Considéré comme l’un des meilleurs films du début de la carrière d’Alfred Hitchcock, Les 39 Marches est aussi celui qui lui offre une véritable réputation internationale, en particulier aux Etats-Unis, un an après le succès respectable mais limité à l’Europe de son dernier long-métrage, L’Homme qui en savait trop.
Fervent lecteur de John Buchan, auteur canadien de nombreux romans d’espionnage, Hitchock adapte en 1935 son roman le plus connu, Les 39 Marches. Le scénario, adapté par Charles Bennett, connu pour avoir participé à plusieurs de ses films au cours des années 1930, s’inspire très librement de l’œuvre originelle. C’est notamment le cas avec l’organisation secrète des 39 Marches, d’obédience nazie, un choix scénaristique qui fait écho à la montée en puissance contemporaine du nazisme en Allemagne que Buchan n’a donc pas pu connaître. Le personnage de Pamela est également une invention faite pour le film.
Bien que Les 39 Marches soit le second film parlant du maître du suspense, il s’agit avant tout du premier à mettre en œuvre les ficelles du célèbre univers hitchcockien, dont la présence de la première blonde hitchcockienne, Madeleine Carroll, souvent séduisante et parfois méprisable. De toute évidence, il est aussi un modèle pour des fictions postérieures, que ce soit des mains d’Hitchcock lui-même (Jeune et Innocent, Correspondant 17, Cinquième Colonne et La Mort aux trousses) qui reprend notamment l’intrigue de l’homme banal accusé à tort et contraint de fuir, mais également de celles d’autres cinéastes, comme Ralph Thomas et Don Sharp, qui en font chacun un remake, respectivement en 1959 et en 1978.

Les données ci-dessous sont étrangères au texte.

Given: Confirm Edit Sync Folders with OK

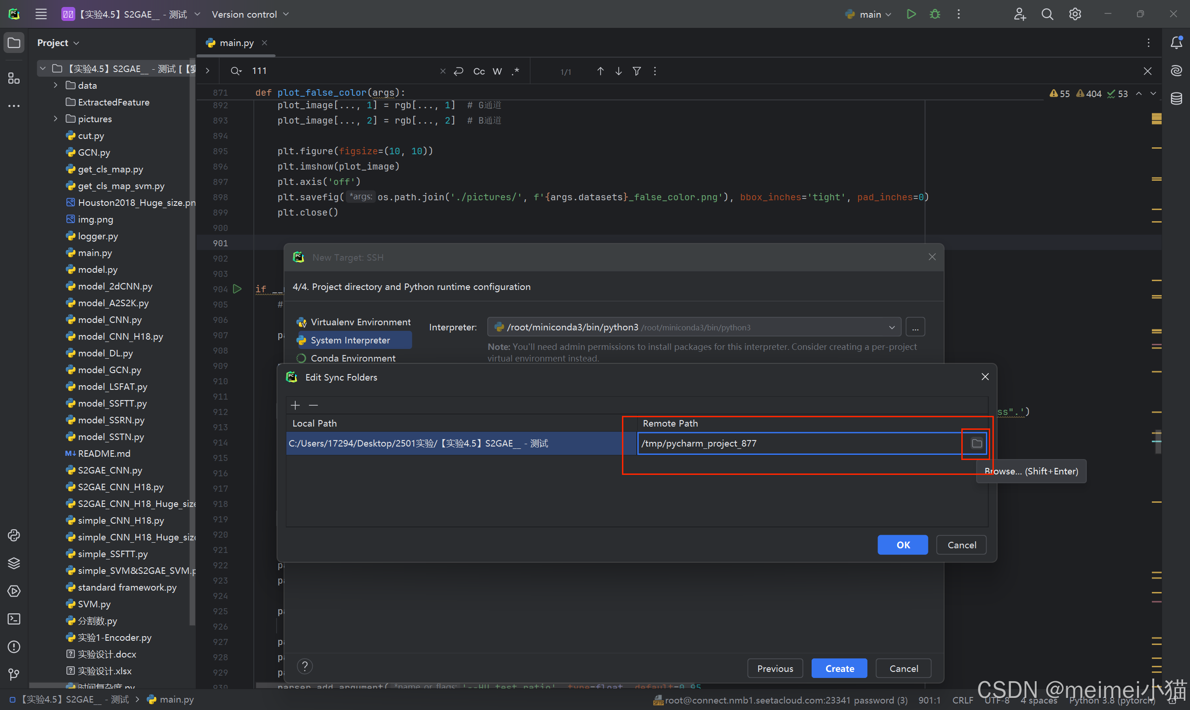Looking at the screenshot, I should tap(902, 545).
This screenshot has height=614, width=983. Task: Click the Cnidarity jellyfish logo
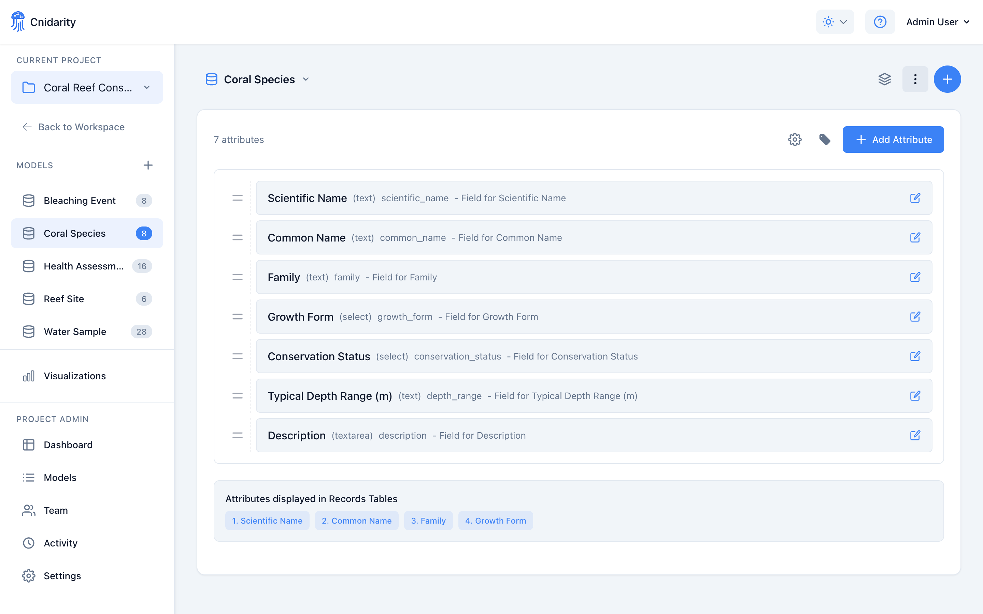pos(18,21)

L’écriture du scénario est également l’une des plus élaborées de sa période anglaise. D’entrée de jeu, l’action démarre dans un coup de feu et une panique générale, entrainant la foule vers la sortie et le spectateur dans les filets tendus par Hitchcock. Les situations invraisemblables sont récurrentes au fil du scénario, dont l’intrusion de l’espionne anglaise dans l’appartement de Richard Hannay et la présence miraculeuse d’un petit exemplaire de la Bible dans la poche d’une veste. Au sujet de ce dernier élément, l’historien du cinéma Bernard Eisenschitz souligne sa présence antérieure dans Les Espions (1928), de Fritz Lang, qui est probablement l’une des inspirations majeures du réalisateur anglais. Quoiqu’il en soit, ces situations sont appréciées par les surréalistes et ont au moins le mérite de faire rêver le spectateur et de le surprendre. Le perfectionnement du scénario s’incarne également à travers le recours à un « MacGuffin », un terme conceptualisé par Hitchcock et qui fait sa première apparition dans sa filmographie. Il définit un élément particulier de l’intrigue qui procure un levier narratif, mais qui se révèle souvent sans utilité par la suite. En fait, c’est un simple prétexte pour faire évoluer le film vers un nouveau développement. Ici, il s’agit de plans qui semblent être dérobés.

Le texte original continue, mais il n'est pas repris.